__Exercise prompt__: Count how many lines in the listing below contain the string "section". Reply with the number only.

__Material__:

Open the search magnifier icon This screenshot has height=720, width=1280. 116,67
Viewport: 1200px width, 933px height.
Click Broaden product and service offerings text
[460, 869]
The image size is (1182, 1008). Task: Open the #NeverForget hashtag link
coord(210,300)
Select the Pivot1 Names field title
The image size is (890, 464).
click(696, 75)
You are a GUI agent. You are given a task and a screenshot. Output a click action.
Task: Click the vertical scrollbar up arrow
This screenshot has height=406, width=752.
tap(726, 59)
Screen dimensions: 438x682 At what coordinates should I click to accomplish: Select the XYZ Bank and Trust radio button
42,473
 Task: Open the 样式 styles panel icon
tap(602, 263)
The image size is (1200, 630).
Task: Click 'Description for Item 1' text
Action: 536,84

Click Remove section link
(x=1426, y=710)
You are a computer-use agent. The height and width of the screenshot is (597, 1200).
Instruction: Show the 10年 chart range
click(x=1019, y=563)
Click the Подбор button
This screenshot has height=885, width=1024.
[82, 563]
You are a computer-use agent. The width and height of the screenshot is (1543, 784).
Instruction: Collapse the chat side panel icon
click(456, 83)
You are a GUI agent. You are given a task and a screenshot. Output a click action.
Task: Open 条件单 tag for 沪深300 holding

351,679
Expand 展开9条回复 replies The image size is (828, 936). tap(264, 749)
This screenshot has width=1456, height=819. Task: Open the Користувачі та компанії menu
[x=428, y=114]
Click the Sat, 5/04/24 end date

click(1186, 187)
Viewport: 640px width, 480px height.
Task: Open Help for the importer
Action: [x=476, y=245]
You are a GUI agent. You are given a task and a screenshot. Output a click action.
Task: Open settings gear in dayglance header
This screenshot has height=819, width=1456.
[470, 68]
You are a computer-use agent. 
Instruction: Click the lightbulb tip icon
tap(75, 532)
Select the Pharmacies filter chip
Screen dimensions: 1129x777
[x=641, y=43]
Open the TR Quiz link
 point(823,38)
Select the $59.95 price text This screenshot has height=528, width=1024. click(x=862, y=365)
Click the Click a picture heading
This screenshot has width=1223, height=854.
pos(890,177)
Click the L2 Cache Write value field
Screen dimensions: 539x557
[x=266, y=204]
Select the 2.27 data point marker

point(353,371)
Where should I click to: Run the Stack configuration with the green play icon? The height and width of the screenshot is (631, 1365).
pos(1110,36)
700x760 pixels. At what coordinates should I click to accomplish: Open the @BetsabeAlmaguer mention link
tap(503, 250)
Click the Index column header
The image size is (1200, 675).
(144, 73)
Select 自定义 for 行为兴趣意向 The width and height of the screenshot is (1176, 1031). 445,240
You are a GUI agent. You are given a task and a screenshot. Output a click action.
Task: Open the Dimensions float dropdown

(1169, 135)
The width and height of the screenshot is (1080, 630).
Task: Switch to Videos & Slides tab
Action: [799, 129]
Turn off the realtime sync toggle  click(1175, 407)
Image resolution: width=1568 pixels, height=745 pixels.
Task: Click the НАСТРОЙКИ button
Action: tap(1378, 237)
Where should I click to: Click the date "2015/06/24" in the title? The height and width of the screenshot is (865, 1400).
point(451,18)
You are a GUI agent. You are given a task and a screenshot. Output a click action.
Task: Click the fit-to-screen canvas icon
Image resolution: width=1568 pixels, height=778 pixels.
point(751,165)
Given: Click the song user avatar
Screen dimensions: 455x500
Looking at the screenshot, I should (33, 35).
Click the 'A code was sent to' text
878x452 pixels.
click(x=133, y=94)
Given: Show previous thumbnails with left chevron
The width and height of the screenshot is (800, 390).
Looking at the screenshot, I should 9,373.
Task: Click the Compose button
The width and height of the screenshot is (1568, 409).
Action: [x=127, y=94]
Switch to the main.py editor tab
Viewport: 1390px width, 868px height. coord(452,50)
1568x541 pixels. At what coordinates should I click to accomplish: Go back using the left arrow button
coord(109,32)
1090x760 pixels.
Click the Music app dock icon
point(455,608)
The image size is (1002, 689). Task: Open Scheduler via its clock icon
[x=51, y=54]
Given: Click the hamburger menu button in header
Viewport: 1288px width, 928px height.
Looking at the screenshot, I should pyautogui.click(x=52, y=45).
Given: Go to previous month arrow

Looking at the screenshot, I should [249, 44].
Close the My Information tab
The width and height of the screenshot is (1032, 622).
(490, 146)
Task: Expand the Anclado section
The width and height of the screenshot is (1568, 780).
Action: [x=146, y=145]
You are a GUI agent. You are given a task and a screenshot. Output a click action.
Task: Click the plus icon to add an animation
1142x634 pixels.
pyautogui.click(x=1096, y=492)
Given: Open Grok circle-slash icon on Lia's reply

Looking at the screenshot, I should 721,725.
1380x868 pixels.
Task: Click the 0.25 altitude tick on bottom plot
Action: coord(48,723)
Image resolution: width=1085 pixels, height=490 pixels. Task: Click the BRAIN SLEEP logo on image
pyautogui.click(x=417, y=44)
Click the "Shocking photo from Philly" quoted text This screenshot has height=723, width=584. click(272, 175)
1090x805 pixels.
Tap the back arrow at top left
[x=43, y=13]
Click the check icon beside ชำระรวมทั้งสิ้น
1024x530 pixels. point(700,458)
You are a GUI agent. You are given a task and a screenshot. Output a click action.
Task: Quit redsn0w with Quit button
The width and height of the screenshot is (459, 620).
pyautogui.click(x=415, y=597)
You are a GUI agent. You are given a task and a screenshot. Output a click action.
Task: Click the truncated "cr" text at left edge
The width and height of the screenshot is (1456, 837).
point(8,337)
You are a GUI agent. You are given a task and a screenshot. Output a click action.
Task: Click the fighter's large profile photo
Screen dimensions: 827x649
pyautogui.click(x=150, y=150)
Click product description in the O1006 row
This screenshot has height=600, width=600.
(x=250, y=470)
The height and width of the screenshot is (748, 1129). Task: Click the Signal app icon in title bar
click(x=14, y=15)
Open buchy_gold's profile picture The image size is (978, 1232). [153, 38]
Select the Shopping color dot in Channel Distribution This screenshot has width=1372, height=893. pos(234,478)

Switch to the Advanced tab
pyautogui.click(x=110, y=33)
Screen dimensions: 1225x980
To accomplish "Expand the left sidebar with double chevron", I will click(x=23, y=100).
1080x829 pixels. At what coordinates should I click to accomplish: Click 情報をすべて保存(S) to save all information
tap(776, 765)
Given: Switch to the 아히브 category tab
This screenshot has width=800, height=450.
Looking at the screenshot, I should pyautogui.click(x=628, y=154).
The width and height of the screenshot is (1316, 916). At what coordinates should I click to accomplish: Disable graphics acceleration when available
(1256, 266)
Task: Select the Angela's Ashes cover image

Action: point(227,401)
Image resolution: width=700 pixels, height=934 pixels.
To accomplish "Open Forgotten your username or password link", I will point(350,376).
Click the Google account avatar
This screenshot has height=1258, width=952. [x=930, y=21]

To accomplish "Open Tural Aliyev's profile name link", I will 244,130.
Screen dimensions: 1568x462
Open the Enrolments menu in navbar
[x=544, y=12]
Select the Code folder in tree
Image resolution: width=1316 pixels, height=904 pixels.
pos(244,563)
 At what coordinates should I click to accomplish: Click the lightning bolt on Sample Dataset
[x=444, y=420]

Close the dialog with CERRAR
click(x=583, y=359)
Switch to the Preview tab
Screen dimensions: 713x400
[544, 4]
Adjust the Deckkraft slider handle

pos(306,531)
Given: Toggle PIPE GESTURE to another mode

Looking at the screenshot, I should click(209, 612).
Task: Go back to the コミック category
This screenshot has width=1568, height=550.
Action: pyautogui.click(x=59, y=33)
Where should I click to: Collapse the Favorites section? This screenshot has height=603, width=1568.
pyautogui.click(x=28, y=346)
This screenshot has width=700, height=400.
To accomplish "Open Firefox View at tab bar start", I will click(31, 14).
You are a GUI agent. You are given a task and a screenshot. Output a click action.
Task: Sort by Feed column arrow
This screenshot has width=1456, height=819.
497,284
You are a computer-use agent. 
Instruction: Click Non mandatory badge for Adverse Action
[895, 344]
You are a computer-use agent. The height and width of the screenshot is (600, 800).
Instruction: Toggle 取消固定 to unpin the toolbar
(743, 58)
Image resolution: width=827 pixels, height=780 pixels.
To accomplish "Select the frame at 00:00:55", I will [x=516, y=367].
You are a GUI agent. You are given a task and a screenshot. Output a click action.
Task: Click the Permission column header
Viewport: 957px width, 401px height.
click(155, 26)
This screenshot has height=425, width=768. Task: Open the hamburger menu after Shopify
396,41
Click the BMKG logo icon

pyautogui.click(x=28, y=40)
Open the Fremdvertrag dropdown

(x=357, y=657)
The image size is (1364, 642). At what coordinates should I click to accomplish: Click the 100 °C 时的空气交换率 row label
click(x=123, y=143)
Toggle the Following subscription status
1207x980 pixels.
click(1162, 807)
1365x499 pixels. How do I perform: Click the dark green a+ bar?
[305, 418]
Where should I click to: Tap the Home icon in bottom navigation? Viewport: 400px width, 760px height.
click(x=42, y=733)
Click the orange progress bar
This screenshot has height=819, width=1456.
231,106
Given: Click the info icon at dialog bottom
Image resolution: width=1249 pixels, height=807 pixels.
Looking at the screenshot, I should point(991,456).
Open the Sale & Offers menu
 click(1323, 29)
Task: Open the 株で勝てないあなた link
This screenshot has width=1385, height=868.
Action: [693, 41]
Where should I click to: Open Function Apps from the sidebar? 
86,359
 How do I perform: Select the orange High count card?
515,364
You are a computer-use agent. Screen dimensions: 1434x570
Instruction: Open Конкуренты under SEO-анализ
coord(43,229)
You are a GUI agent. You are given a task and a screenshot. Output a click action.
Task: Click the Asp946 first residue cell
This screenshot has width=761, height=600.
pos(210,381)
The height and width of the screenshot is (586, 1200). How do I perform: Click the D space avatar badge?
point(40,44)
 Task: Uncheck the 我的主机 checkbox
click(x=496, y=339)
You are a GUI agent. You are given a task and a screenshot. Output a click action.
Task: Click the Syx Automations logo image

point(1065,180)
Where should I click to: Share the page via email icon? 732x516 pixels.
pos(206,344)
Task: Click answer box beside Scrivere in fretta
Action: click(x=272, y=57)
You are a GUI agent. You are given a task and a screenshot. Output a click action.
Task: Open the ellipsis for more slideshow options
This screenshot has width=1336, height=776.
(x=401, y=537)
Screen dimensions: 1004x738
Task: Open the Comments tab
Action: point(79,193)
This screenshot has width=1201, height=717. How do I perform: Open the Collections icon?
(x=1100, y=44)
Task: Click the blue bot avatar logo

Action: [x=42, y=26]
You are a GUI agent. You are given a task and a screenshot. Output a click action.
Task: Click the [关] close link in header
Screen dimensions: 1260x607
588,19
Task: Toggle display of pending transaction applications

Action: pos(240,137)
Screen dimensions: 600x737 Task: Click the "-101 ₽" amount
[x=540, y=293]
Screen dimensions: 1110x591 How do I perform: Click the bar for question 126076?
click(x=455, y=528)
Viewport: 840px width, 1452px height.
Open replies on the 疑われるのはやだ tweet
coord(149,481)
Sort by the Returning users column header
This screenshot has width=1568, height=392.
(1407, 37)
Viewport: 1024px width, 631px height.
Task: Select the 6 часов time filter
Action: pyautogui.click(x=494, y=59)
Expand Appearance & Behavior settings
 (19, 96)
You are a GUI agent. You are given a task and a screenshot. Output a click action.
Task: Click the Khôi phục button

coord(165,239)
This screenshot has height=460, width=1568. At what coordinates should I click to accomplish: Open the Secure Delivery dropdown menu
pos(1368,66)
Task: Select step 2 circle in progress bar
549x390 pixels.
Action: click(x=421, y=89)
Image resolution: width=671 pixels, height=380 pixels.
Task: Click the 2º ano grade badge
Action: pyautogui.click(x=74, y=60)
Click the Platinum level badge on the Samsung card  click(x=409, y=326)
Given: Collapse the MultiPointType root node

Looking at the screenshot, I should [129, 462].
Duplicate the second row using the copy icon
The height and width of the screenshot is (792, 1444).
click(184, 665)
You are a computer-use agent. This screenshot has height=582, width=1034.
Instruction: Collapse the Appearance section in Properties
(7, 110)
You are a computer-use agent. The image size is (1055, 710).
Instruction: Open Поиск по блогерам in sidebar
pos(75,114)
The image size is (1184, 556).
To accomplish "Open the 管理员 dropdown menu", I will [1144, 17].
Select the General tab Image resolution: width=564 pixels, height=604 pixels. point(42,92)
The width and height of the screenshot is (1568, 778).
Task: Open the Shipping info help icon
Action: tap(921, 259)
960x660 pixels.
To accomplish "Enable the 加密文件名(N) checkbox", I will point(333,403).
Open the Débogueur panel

__Result__: 4